### PROBLEM
Please report every line of the data below that contains the word "orange", copying each such line in full.

### RECORDS PROVIDED

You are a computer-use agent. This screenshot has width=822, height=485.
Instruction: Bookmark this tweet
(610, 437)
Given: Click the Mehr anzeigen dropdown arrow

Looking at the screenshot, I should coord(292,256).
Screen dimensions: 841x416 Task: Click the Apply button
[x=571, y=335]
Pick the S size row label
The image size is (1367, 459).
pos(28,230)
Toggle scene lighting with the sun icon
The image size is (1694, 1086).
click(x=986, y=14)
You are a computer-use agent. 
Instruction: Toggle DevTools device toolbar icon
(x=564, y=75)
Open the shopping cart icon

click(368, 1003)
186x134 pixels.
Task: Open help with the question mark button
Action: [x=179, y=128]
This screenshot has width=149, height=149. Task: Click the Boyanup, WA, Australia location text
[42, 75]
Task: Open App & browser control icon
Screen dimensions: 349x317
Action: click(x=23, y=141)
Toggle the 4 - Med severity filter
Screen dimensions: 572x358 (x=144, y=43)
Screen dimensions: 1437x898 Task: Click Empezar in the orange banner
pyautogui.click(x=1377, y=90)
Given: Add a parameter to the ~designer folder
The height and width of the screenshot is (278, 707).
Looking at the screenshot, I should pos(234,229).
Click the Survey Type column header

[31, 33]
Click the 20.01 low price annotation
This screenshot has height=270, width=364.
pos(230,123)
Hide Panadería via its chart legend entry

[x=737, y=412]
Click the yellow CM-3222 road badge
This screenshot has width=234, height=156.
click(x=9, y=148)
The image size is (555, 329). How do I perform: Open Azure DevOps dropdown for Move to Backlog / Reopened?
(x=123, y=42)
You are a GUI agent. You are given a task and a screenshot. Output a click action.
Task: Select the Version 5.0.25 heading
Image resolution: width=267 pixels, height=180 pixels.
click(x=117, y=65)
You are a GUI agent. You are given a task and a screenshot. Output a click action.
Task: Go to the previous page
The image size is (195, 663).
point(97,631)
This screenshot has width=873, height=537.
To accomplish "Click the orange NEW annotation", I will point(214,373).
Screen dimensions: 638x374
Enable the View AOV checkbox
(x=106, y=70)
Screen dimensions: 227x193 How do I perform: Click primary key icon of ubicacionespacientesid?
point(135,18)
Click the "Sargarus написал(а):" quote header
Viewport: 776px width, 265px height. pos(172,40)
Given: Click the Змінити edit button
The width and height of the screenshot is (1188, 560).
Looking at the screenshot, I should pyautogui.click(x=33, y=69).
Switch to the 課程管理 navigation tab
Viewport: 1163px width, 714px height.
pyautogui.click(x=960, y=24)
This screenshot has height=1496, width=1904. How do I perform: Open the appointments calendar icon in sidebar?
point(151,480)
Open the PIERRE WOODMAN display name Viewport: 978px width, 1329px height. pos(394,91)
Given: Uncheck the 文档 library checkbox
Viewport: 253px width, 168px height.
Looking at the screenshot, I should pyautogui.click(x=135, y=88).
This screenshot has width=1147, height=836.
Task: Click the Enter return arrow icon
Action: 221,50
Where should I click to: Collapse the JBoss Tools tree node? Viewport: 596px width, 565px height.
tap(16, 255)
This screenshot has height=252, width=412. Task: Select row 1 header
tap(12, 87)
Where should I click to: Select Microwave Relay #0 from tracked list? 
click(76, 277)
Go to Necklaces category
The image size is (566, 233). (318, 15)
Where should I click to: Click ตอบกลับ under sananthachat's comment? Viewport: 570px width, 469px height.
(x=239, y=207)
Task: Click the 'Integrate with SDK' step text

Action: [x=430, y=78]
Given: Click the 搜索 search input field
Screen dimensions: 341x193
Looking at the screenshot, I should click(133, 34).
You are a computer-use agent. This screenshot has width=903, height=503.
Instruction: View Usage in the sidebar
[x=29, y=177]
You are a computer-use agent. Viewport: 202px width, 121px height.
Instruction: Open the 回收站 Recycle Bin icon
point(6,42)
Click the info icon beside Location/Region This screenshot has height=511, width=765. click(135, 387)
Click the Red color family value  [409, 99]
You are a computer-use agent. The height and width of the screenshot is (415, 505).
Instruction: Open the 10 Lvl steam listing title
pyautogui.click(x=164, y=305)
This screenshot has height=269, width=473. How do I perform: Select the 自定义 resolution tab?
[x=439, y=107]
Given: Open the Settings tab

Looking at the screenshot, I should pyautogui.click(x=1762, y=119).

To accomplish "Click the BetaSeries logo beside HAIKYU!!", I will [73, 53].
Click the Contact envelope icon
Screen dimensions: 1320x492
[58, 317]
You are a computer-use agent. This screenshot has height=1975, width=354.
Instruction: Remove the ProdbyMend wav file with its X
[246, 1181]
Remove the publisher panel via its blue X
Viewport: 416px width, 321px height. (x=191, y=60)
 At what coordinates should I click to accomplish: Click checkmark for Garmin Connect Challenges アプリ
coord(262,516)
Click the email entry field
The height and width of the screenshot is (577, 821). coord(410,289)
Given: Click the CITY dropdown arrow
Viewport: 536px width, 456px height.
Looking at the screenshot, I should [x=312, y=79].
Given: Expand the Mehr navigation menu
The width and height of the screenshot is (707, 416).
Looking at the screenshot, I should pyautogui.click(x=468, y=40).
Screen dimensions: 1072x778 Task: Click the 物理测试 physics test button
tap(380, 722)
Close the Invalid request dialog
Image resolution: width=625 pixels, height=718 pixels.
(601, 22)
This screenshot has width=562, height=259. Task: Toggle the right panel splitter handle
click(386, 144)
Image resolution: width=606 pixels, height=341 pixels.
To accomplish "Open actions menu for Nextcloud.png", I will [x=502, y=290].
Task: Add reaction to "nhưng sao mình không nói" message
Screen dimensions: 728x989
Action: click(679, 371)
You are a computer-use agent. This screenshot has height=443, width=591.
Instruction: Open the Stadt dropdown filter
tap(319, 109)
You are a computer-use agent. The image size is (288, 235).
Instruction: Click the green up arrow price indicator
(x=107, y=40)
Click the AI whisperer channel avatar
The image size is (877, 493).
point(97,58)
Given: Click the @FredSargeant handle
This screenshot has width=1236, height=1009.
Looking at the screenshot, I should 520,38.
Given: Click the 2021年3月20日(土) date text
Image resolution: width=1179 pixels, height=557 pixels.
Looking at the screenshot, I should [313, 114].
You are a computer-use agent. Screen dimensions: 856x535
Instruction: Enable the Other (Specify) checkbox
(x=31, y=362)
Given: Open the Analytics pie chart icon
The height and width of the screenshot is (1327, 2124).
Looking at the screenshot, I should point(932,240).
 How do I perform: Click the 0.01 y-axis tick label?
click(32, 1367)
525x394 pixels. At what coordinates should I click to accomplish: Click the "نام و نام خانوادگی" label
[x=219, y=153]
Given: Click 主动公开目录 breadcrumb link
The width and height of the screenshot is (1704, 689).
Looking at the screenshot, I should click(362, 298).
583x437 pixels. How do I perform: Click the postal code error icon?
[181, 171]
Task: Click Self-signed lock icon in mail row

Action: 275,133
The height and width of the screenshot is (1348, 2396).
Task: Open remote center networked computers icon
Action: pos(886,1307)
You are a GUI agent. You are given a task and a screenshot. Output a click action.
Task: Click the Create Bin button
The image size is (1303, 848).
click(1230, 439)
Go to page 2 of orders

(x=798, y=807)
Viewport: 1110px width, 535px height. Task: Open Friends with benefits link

### ANSWER TO THE PROBLEM
Screen dimensions: 1437x898 Task: Click Empezar in the orange banner
To accomplish "Click the orange NEW annotation", I will point(214,373).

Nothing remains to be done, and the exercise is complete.